WHAT YOU NEED TO DO: Keeping each line intact, print the whole listing.

SUPPLIED MATERIAL:
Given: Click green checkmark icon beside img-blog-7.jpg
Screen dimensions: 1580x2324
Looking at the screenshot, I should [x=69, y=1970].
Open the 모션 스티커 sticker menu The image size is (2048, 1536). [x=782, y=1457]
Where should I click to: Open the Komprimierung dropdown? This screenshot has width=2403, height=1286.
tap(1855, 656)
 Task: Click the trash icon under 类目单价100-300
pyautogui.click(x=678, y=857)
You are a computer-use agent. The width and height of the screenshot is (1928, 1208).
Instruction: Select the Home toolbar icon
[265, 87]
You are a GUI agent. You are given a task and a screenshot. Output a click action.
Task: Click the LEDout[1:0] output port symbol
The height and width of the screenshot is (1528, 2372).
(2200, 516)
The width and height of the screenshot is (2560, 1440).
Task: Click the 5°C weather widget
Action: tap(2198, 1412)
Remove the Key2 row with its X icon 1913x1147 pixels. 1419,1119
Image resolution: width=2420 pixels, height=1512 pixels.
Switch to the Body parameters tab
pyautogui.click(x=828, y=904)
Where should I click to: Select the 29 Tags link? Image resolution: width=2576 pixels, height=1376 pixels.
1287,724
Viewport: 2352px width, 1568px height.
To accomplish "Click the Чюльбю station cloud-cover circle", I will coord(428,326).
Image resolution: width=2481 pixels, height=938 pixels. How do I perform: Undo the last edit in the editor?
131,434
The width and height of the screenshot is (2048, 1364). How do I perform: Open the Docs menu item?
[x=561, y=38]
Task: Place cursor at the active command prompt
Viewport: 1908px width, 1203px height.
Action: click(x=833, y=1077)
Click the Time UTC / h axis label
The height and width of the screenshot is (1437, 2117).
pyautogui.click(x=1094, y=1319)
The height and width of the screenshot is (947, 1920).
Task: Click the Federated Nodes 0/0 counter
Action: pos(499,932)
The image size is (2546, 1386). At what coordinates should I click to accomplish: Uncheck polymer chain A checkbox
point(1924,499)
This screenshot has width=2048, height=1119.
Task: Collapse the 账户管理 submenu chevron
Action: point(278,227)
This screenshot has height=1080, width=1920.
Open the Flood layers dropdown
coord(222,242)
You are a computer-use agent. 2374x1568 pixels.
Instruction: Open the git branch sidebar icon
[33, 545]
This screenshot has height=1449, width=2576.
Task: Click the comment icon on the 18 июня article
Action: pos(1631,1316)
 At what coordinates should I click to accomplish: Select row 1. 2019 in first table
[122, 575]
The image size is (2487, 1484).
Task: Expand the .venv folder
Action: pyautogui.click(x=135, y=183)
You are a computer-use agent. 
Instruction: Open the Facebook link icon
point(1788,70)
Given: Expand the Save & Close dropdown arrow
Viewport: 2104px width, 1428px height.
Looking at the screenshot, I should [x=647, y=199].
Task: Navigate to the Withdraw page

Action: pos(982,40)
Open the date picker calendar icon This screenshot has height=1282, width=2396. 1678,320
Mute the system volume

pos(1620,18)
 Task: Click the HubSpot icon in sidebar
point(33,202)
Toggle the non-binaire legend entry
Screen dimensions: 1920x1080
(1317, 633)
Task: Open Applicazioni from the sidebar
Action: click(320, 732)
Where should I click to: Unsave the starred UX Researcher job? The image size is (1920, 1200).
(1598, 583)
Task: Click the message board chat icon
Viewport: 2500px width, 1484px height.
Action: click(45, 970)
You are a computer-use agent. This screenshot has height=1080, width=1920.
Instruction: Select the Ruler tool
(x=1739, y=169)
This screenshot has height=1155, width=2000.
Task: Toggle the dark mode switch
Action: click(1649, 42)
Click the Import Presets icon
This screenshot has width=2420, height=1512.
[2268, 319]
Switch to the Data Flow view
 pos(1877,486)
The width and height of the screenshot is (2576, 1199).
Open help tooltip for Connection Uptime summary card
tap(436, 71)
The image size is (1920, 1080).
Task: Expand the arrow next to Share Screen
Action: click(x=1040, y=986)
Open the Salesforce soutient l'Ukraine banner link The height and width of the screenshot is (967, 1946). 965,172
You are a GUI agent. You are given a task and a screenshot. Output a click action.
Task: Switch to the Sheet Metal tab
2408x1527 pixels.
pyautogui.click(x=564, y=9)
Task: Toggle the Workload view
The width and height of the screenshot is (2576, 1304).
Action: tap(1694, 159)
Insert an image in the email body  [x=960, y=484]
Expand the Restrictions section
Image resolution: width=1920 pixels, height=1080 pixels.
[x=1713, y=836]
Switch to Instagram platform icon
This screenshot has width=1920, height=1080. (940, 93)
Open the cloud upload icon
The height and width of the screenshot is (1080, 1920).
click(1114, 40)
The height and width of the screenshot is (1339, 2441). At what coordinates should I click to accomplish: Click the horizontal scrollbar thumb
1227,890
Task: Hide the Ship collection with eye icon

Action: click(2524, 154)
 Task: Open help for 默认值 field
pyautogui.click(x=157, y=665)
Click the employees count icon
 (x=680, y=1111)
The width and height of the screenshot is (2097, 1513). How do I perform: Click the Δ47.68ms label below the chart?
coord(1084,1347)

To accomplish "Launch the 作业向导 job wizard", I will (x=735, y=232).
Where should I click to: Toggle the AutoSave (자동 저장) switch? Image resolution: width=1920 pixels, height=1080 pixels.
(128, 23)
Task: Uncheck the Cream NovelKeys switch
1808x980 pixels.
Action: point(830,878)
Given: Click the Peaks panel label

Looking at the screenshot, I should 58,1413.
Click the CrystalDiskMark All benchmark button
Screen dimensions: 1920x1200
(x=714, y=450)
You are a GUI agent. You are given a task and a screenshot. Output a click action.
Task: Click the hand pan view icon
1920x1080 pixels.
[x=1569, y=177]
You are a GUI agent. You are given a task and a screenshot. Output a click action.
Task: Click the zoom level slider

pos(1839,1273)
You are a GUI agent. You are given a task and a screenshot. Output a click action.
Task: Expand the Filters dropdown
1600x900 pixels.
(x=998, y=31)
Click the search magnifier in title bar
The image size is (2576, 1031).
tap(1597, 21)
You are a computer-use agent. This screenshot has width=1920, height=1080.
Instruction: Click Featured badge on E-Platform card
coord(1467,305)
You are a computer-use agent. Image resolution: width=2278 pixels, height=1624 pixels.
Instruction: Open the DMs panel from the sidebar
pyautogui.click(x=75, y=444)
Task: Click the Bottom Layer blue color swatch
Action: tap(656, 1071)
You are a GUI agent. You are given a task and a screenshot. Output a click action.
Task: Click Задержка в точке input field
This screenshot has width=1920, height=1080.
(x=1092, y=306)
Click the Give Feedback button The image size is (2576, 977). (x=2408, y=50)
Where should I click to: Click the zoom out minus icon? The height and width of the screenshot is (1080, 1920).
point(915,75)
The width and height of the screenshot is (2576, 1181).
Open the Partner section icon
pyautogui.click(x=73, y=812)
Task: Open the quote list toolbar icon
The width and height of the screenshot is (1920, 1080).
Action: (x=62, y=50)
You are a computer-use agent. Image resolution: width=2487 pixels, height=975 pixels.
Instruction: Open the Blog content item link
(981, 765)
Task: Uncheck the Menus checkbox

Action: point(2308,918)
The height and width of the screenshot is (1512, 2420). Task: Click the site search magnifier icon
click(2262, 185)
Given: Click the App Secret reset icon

SOLUTION:
Given: Click green checkmark icon beside img-blog-7.jpg
Screen dimensions: 1580x2324
Looking at the screenshot, I should [x=69, y=1970].
Open the 모션 스티커 sticker menu The image size is (2048, 1536). [x=782, y=1457]
Where should I click to: Open the Komprimierung dropdown? This screenshot has width=2403, height=1286.
tap(1855, 656)
 Task: Click the trash icon under 类目单价100-300
pyautogui.click(x=678, y=857)
You are a computer-use agent. The width and height of the screenshot is (1928, 1208).
Instruction: Select the Home toolbar icon
[265, 87]
You are a GUI agent. You are given a task and a screenshot. Output a click action.
Task: Click the LEDout[1:0] output port symbol
The height and width of the screenshot is (1528, 2372).
(2200, 516)
The width and height of the screenshot is (2560, 1440).
Task: Click the 5°C weather widget
Action: tap(2198, 1412)
Remove the Key2 row with its X icon 1913x1147 pixels. 1419,1119
Image resolution: width=2420 pixels, height=1512 pixels.
Switch to the Body parameters tab
pyautogui.click(x=828, y=904)
Where should I click to: Select the 29 Tags link? Image resolution: width=2576 pixels, height=1376 pixels.
1287,724
Viewport: 2352px width, 1568px height.
To accomplish "Click the Чюльбю station cloud-cover circle", I will coord(428,326).
Image resolution: width=2481 pixels, height=938 pixels. How do I perform: Undo the last edit in the editor?
131,434
The width and height of the screenshot is (2048, 1364). How do I perform: Open the Docs menu item?
[x=561, y=38]
Task: Place cursor at the active command prompt
Viewport: 1908px width, 1203px height.
Action: click(x=833, y=1077)
Click the Time UTC / h axis label
The height and width of the screenshot is (1437, 2117).
pyautogui.click(x=1094, y=1319)
The height and width of the screenshot is (947, 1920).
Task: Click the Federated Nodes 0/0 counter
Action: pos(499,932)
The image size is (2546, 1386). At what coordinates should I click to accomplish: Uncheck polymer chain A checkbox
point(1924,499)
This screenshot has width=2048, height=1119.
Task: Collapse the 账户管理 submenu chevron
Action: point(278,227)
This screenshot has height=1080, width=1920.
Open the Flood layers dropdown
coord(222,242)
You are a computer-use agent. 2374x1568 pixels.
Instruction: Open the git branch sidebar icon
[33, 545]
This screenshot has height=1449, width=2576.
Task: Click the comment icon on the 18 июня article
Action: pos(1631,1316)
 At what coordinates should I click to accomplish: Select row 1. 2019 in first table
[122, 575]
The image size is (2487, 1484).
Task: Expand the .venv folder
Action: pyautogui.click(x=135, y=183)
You are a computer-use agent. 
Instruction: Open the Facebook link icon
point(1788,70)
Given: Expand the Save & Close dropdown arrow
Viewport: 2104px width, 1428px height.
Looking at the screenshot, I should [x=647, y=199].
Task: Navigate to the Withdraw page

Action: pos(982,40)
Open the date picker calendar icon This screenshot has height=1282, width=2396. 1678,320
Mute the system volume

pos(1620,18)
 Task: Click the HubSpot icon in sidebar
point(33,202)
Toggle the non-binaire legend entry
Screen dimensions: 1920x1080
(1317, 633)
Task: Open Applicazioni from the sidebar
Action: click(320, 732)
Where should I click to: Unsave the starred UX Researcher job? The image size is (1920, 1200).
(1598, 583)
Task: Click the message board chat icon
Viewport: 2500px width, 1484px height.
Action: click(45, 970)
You are a computer-use agent. This screenshot has height=1080, width=1920.
Instruction: Select the Ruler tool
(x=1739, y=169)
This screenshot has height=1155, width=2000.
Task: Toggle the dark mode switch
Action: click(1649, 42)
Click the Import Presets icon
This screenshot has width=2420, height=1512.
[2268, 319]
Switch to the Data Flow view
 pos(1877,486)
The width and height of the screenshot is (2576, 1199).
Open help tooltip for Connection Uptime summary card
tap(436, 71)
The image size is (1920, 1080).
Task: Expand the arrow next to Share Screen
Action: click(x=1040, y=986)
Open the Salesforce soutient l'Ukraine banner link The height and width of the screenshot is (967, 1946). 965,172
You are a GUI agent. You are given a task and a screenshot. Output a click action.
Task: Switch to the Sheet Metal tab
2408x1527 pixels.
pyautogui.click(x=564, y=9)
Task: Toggle the Workload view
The width and height of the screenshot is (2576, 1304).
Action: tap(1694, 159)
Insert an image in the email body  [x=960, y=484]
Expand the Restrictions section
Image resolution: width=1920 pixels, height=1080 pixels.
[x=1713, y=836]
Switch to Instagram platform icon
This screenshot has width=1920, height=1080. (940, 93)
Open the cloud upload icon
The height and width of the screenshot is (1080, 1920).
click(1114, 40)
The height and width of the screenshot is (1339, 2441). At what coordinates should I click to accomplish: Click the horizontal scrollbar thumb
1227,890
Task: Hide the Ship collection with eye icon

Action: click(2524, 154)
 Task: Open help for 默认值 field
pyautogui.click(x=157, y=665)
Click the employees count icon
 (x=680, y=1111)
The width and height of the screenshot is (2097, 1513). How do I perform: Click the Δ47.68ms label below the chart?
coord(1084,1347)

To accomplish "Launch the 作业向导 job wizard", I will (x=735, y=232).
Where should I click to: Toggle the AutoSave (자동 저장) switch? Image resolution: width=1920 pixels, height=1080 pixels.
(128, 23)
Task: Uncheck the Cream NovelKeys switch
1808x980 pixels.
Action: point(830,878)
Given: Click the Peaks panel label

Looking at the screenshot, I should 58,1413.
Click the CrystalDiskMark All benchmark button
Screen dimensions: 1920x1200
(x=714, y=450)
You are a GUI agent. You are given a task and a screenshot. Output a click action.
Task: Click the hand pan view icon
1920x1080 pixels.
[x=1569, y=177]
You are a GUI agent. You are given a task and a screenshot. Output a click action.
Task: Click the zoom level slider

pos(1839,1273)
You are a GUI agent. You are given a task and a screenshot. Output a click action.
Task: Expand the Filters dropdown
1600x900 pixels.
(x=998, y=31)
Click the search magnifier in title bar
The image size is (2576, 1031).
tap(1597, 21)
You are a computer-use agent. This screenshot has width=1920, height=1080.
Instruction: Click Featured badge on E-Platform card
coord(1467,305)
You are a computer-use agent. Image resolution: width=2278 pixels, height=1624 pixels.
Instruction: Open the DMs panel from the sidebar
pyautogui.click(x=75, y=444)
Task: Click the Bottom Layer blue color swatch
Action: tap(656, 1071)
You are a GUI agent. You are given a task and a screenshot. Output a click action.
Task: Click Задержка в точке input field
This screenshot has width=1920, height=1080.
(x=1092, y=306)
Click the Give Feedback button The image size is (2576, 977). (x=2408, y=50)
Where should I click to: Click the zoom out minus icon? The height and width of the screenshot is (1080, 1920).
point(915,75)
The width and height of the screenshot is (2576, 1181).
Open the Partner section icon
pyautogui.click(x=73, y=812)
Task: Open the quote list toolbar icon
The width and height of the screenshot is (1920, 1080).
Action: (x=62, y=50)
You are a computer-use agent. Image resolution: width=2487 pixels, height=975 pixels.
Instruction: Open the Blog content item link
(981, 765)
Task: Uncheck the Menus checkbox

Action: point(2308,918)
The height and width of the screenshot is (1512, 2420). Task: Click the site search magnifier icon
click(2262, 185)
Given: Click the App Secret reset icon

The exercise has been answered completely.